Comparison of prediction on effective elastic property and shape optimization of truss material with periodic microstructure

This paper compares the representative volume element (RVE) method based on Dirichlet and Neumann boundary conditions with the homogenization method for predicting the effective elastic property of truss material with periodic microstructure. Numerical experiments show that, with increase of the number of the unit cell, n, the results of RVE method under the Dirichlet and Neumann boundary conditions converge towards those obtained with homogenization method from the above and below sides, respectively. For some specific types of the unit cell, RVE method gives the same results as those obtained with homogenization method, even if only one unit cell is included. For RVE method, a simple criterion for judging the existence of scale effects is whether the equilibrium of the boundary nodal forces is guaranteed under the Dirichlet boundary conditions, or whether the deformation compatibility at the unit cell boundaries is satisfied under the Neumann boundary conditions.
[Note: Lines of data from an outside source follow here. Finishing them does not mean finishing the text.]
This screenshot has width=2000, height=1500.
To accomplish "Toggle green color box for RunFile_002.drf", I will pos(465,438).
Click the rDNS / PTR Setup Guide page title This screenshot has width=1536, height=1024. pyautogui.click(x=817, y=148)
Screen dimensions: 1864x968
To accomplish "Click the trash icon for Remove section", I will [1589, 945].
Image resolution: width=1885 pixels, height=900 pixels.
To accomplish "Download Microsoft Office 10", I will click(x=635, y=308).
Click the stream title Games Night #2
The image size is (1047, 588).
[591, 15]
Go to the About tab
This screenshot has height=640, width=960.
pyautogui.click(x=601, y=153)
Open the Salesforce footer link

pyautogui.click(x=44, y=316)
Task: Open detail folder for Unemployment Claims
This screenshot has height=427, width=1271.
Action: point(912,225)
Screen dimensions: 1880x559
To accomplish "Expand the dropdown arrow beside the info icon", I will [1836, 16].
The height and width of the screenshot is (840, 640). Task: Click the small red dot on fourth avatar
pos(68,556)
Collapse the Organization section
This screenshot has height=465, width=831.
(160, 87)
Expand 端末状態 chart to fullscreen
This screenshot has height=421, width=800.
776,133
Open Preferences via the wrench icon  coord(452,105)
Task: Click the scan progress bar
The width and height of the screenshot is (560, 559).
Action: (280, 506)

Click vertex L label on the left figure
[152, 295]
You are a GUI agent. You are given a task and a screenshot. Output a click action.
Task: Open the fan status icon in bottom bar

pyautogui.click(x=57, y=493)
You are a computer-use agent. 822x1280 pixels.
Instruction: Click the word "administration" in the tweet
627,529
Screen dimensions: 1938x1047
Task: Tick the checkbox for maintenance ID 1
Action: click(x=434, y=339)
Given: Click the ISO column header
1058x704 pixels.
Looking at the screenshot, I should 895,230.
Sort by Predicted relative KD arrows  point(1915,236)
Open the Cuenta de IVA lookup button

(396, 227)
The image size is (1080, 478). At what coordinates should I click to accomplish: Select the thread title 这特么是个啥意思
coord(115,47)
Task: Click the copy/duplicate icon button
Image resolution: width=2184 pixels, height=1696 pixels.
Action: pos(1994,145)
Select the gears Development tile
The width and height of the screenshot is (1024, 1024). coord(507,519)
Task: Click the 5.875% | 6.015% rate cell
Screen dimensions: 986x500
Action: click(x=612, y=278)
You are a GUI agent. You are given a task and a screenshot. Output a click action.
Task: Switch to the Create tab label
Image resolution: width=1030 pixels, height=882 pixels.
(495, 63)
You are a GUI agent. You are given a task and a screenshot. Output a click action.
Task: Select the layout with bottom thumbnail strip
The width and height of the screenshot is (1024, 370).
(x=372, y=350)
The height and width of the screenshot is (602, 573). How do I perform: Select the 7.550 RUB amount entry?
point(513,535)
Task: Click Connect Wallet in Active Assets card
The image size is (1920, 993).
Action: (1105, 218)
We also discover that for a specific type of truss material, whose unit cell has no characteristic displacement defined in homogenization method, the volume average of members’ properties in the unit cell gives the exact prediction of the effective elastic properties. Finally, shape optimization technique is applied to find the optimal geometric shape of the unit cell for truss material with the maximum and minimum shear stiffness, and the numerical singularity involved is discussed as well.